# EXERCISE PROMPT:
Pull out the stretch of the listing from the line containing "416x685 pixels. Task: Click the TM01-14101" through the end of the listing, reproducing each line word for word.

**** ITEMS ****

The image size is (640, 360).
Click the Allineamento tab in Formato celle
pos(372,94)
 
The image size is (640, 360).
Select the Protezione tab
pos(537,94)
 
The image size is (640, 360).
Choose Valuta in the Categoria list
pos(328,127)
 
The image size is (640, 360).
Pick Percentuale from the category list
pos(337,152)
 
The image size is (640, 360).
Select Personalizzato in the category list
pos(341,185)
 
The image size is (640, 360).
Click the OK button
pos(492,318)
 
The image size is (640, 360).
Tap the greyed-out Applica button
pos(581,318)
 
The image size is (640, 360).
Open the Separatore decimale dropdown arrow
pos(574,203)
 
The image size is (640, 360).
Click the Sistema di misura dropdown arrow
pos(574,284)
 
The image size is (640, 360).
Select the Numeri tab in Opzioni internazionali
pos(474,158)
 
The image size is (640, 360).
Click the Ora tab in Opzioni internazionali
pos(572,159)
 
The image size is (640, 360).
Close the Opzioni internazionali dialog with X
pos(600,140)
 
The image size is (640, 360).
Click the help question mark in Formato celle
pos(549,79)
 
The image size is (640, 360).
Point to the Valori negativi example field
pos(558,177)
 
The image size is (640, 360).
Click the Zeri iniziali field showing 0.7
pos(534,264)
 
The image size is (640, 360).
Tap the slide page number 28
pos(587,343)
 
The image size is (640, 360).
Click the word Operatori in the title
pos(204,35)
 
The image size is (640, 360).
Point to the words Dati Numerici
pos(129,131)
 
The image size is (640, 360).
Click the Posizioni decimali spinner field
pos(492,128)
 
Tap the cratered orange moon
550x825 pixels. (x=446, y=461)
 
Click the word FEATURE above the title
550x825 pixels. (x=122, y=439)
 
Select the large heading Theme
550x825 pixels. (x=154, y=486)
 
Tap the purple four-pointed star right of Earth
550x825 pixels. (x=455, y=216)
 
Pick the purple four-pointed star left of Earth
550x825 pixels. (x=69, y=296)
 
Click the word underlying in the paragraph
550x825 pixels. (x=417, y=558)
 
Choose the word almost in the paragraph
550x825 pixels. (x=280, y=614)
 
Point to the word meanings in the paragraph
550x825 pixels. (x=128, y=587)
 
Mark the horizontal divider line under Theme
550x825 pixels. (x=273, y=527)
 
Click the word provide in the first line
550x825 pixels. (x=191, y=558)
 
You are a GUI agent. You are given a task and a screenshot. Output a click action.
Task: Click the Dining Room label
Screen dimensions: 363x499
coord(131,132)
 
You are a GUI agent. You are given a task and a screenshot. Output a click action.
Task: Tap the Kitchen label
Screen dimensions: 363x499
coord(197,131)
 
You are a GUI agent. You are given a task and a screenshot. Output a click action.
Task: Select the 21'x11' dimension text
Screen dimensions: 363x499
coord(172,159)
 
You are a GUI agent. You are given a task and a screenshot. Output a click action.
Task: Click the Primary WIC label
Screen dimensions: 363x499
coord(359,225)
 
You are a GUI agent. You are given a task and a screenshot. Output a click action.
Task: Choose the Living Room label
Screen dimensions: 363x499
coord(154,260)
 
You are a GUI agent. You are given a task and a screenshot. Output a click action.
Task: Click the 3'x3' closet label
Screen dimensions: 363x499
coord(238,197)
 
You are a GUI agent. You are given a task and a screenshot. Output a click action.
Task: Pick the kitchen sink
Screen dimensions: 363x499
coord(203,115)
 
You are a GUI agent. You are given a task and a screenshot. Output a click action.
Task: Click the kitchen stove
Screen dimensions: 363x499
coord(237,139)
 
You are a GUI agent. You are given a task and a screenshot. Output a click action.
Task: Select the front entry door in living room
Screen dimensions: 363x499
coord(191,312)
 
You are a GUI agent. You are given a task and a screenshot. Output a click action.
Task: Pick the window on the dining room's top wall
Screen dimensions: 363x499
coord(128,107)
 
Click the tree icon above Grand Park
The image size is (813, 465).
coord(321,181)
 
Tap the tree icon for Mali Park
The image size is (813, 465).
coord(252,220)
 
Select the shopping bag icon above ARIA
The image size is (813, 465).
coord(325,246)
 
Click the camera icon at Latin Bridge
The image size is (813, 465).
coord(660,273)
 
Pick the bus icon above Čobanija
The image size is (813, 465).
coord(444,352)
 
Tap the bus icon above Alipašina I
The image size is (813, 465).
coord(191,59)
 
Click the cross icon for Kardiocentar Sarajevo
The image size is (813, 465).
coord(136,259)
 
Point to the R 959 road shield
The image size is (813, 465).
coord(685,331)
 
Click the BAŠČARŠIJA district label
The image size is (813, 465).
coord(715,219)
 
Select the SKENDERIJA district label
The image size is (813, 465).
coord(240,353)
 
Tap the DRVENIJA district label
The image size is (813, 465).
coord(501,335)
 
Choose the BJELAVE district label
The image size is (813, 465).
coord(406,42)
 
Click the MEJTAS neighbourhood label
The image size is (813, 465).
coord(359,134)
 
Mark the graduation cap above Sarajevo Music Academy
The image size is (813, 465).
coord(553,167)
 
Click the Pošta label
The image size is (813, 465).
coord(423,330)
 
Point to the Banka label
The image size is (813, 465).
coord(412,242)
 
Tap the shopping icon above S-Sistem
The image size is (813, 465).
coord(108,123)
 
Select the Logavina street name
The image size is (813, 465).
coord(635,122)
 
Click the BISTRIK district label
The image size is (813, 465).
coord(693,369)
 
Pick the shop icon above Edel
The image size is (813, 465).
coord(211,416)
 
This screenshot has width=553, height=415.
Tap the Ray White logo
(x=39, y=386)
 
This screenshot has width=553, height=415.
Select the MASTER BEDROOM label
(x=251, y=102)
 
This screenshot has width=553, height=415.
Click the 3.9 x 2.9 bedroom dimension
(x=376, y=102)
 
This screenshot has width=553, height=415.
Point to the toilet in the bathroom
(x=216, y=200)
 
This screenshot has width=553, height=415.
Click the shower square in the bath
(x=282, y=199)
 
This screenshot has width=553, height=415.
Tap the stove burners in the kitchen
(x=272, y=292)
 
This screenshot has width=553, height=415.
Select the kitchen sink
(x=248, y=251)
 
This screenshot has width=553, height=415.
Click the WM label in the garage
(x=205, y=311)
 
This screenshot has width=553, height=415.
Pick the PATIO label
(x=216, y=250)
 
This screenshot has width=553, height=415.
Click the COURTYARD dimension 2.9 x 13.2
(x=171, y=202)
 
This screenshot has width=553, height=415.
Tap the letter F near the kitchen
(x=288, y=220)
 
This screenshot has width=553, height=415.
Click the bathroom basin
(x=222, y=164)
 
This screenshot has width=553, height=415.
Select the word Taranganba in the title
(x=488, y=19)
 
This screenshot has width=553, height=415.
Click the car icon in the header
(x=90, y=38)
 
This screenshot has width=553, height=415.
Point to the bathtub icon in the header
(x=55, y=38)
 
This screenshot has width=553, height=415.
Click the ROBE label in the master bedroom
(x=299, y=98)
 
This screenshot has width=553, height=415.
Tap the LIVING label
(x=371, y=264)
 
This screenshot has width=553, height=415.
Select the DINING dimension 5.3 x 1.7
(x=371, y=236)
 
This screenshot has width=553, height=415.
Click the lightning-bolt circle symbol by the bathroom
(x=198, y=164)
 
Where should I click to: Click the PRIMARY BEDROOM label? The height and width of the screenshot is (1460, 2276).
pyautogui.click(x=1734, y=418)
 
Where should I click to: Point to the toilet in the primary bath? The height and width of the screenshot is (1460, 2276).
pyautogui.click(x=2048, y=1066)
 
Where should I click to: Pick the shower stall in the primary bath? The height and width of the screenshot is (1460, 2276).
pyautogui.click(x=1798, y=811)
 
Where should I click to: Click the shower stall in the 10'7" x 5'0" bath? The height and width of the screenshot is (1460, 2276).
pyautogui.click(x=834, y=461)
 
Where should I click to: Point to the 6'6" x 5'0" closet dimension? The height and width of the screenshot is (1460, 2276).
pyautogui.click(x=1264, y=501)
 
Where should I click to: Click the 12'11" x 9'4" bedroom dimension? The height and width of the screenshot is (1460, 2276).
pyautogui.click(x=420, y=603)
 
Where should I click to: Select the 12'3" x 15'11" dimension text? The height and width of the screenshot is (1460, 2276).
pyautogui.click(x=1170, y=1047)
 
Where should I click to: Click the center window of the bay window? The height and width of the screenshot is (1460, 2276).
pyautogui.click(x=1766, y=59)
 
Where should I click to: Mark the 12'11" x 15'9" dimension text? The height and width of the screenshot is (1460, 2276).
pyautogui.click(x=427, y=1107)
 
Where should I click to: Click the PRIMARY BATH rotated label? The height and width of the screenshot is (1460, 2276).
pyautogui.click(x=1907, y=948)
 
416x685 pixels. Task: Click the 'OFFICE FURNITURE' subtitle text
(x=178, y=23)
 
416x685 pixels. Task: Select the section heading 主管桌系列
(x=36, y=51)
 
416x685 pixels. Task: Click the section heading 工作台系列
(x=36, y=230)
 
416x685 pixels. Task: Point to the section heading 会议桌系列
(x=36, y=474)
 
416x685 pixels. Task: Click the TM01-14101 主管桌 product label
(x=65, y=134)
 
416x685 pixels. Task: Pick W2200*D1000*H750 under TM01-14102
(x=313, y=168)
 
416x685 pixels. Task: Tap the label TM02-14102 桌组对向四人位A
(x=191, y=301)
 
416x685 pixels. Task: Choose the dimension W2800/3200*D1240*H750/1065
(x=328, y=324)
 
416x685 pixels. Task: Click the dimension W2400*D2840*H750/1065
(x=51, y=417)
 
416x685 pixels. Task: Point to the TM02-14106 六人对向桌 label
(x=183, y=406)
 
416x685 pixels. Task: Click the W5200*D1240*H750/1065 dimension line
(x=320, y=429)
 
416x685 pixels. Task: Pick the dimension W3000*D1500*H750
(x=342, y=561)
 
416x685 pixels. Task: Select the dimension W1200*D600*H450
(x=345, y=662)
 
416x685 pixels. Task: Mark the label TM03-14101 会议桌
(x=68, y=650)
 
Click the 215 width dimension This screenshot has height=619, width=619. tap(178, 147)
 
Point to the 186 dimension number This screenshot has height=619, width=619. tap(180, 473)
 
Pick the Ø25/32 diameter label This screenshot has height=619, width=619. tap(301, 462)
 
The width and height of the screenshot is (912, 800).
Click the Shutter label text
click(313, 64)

****

# FINAL ANSWER:
416x685 pixels. Task: Click the TM01-14101 主管桌 product label
(x=65, y=134)
 
416x685 pixels. Task: Pick W2200*D1000*H750 under TM01-14102
(x=313, y=168)
 
416x685 pixels. Task: Tap the label TM02-14102 桌组对向四人位A
(x=191, y=301)
 
416x685 pixels. Task: Choose the dimension W2800/3200*D1240*H750/1065
(x=328, y=324)
 
416x685 pixels. Task: Click the dimension W2400*D2840*H750/1065
(x=51, y=417)
 
416x685 pixels. Task: Point to the TM02-14106 六人对向桌 label
(x=183, y=406)
 
416x685 pixels. Task: Click the W5200*D1240*H750/1065 dimension line
(x=320, y=429)
 
416x685 pixels. Task: Pick the dimension W3000*D1500*H750
(x=342, y=561)
 
416x685 pixels. Task: Select the dimension W1200*D600*H450
(x=345, y=662)
 
416x685 pixels. Task: Mark the label TM03-14101 会议桌
(x=68, y=650)
 
Click the 215 width dimension This screenshot has height=619, width=619. tap(178, 147)
 
Point to the 186 dimension number This screenshot has height=619, width=619. tap(180, 473)
 
Pick the Ø25/32 diameter label This screenshot has height=619, width=619. tap(301, 462)
 
The width and height of the screenshot is (912, 800).
Click the Shutter label text
click(313, 64)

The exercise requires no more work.